Reenquadramento da Carreira devida aos investigadores de polícia:

O Estado de São Paulo deveria ter reenquadrado funcionalmente as carreiras dos Investigadores e Escrivães de Polícia, com seus respectivos efeitos financeiros. Tal tese se embasa na eficácia da Lei Complementar 1067/2008, sendo certo que, pela inteligência de tal Lei, a carreira dos Investigadores e Escrivães passou a ombrear-se no item III, do artigo 5°, da Lei Complementar 494/86, juntamente com os Peritos Criminais.

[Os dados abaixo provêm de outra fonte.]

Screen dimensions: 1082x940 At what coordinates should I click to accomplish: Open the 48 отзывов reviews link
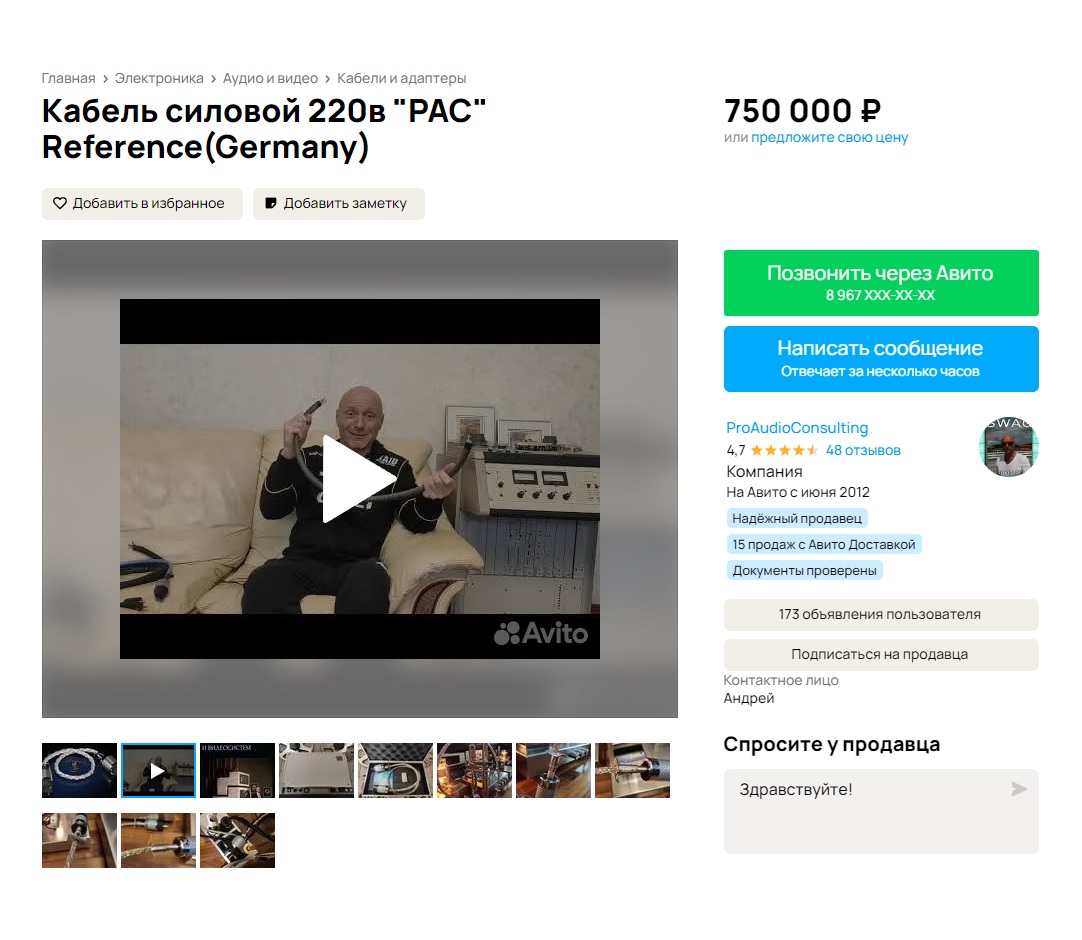863,450
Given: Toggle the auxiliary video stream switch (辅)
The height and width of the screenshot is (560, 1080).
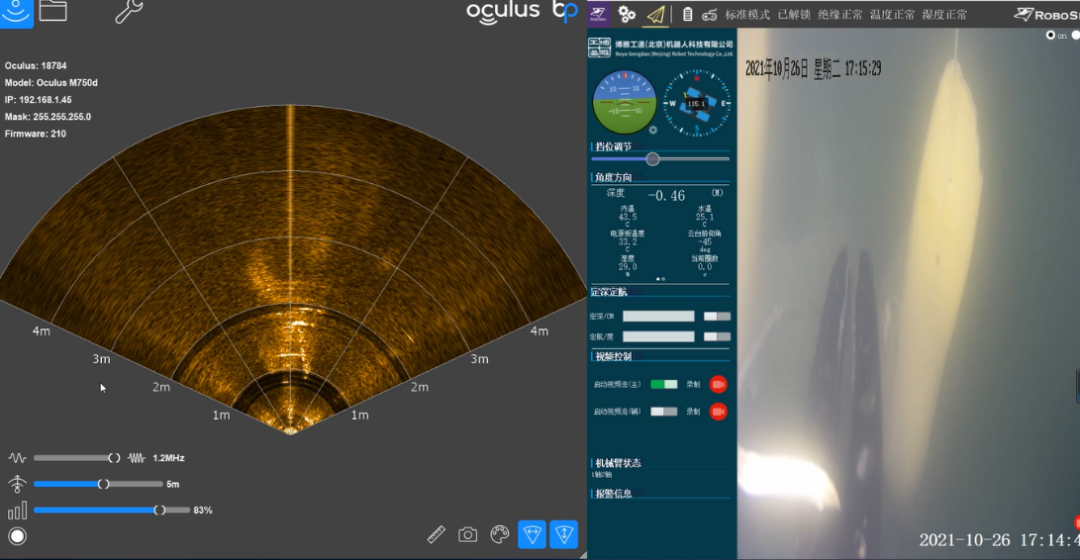Looking at the screenshot, I should point(664,411).
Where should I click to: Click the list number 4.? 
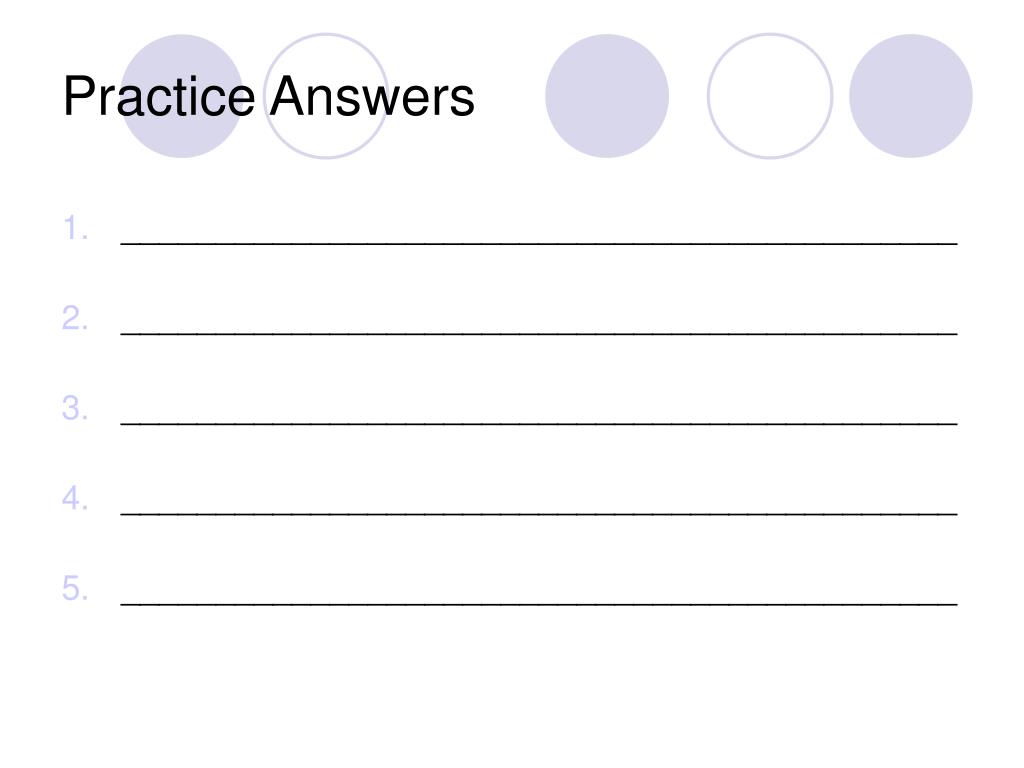pos(75,498)
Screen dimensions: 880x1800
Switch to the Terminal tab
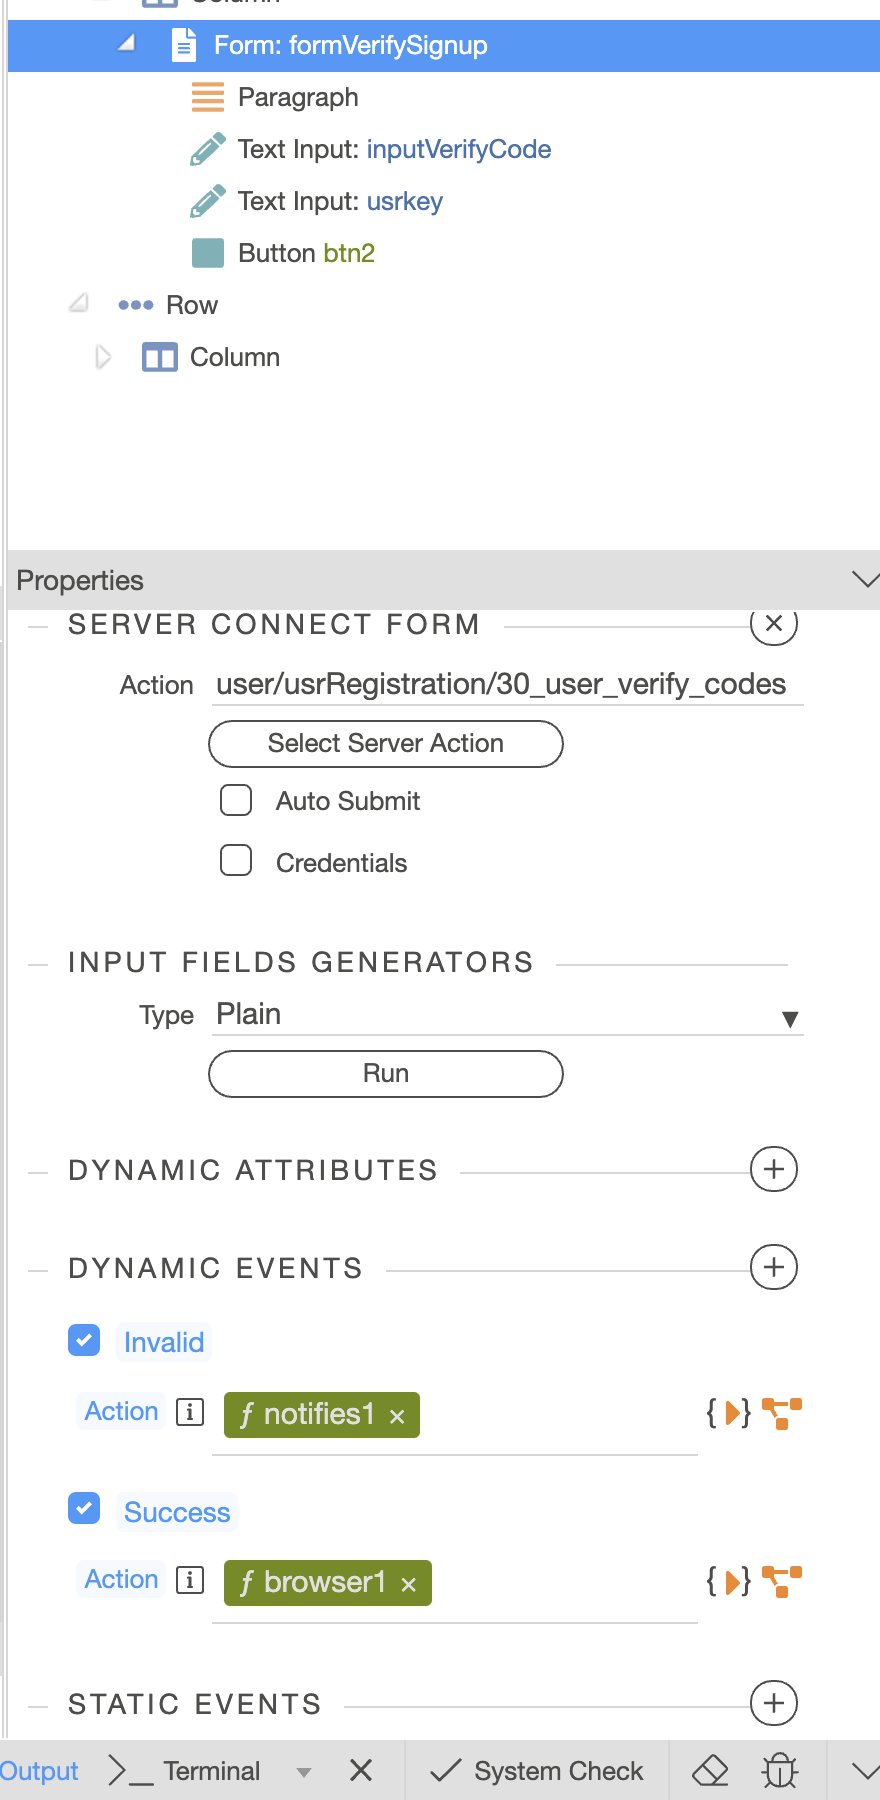[x=211, y=1771]
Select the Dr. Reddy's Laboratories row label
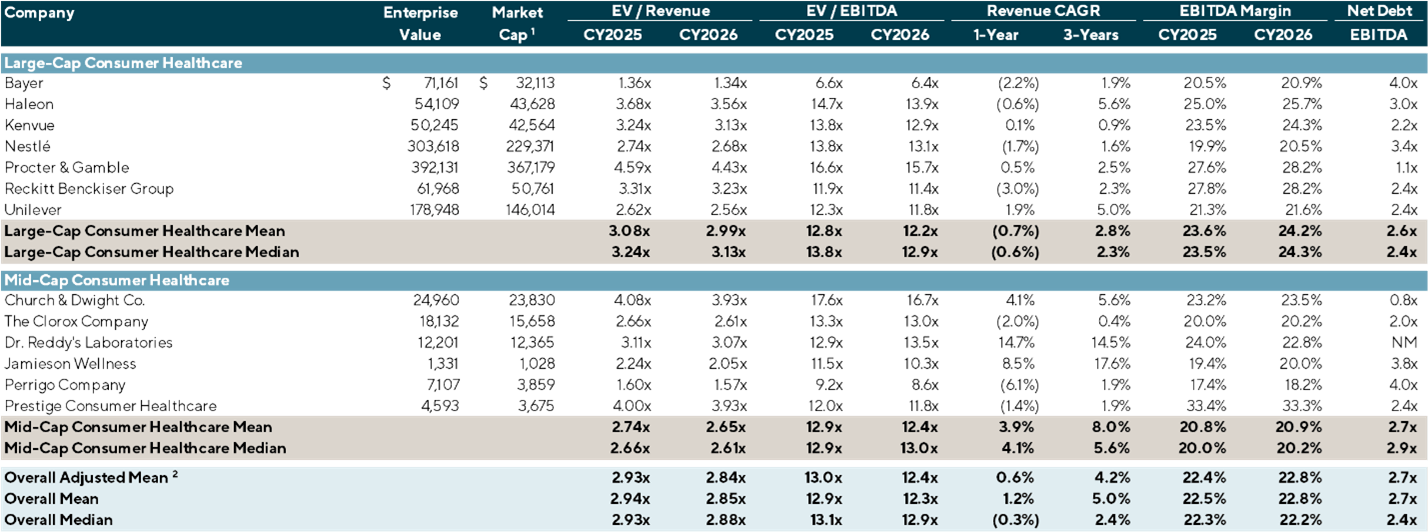This screenshot has width=1428, height=532. (88, 343)
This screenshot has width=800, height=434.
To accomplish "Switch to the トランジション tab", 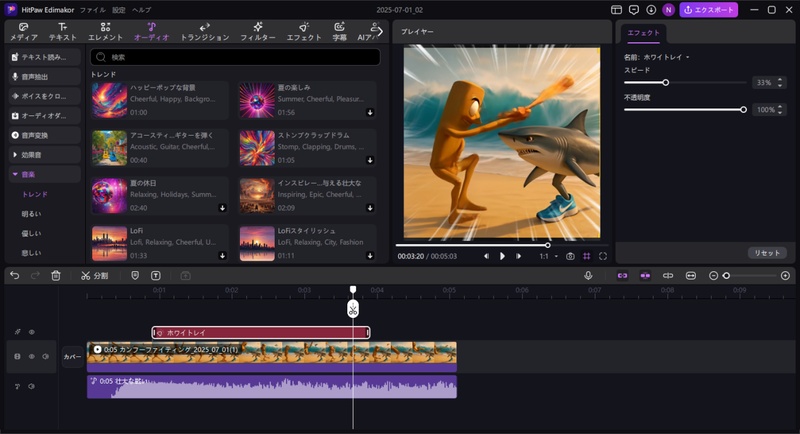I will pos(205,31).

Deste modo, todas essas carreiras – Escrivão, Investigador e Perito Criminal – exigem nível superior ou universitário. Portanto, forçoso reconhecer que o Estado de São Paulo, quando elevou as carreiras de Escrivão e Investigadores de Polícia para a exigência de nível superior, deveria também ter realizado o reenquadramento das carreiras respectivas no plano de cargos e salários do Estado, por ser medida de direito.

Tendo em vista sua omissão em fazê-lo da maneira correta, com seus respectivos efeitos financeiros, o Estado causou dano aos servidores públicos investigadores e escrivães, sendo lídima a pretensão de indenização, pelo dano objetivo causado, pela via da ação ordinária junto ao Poder Judiciário. Pleiteia-se, outrossim, o período pretérito e ainda verbas a apostilar, tendo em vista as prestações serem de trato sucessivo.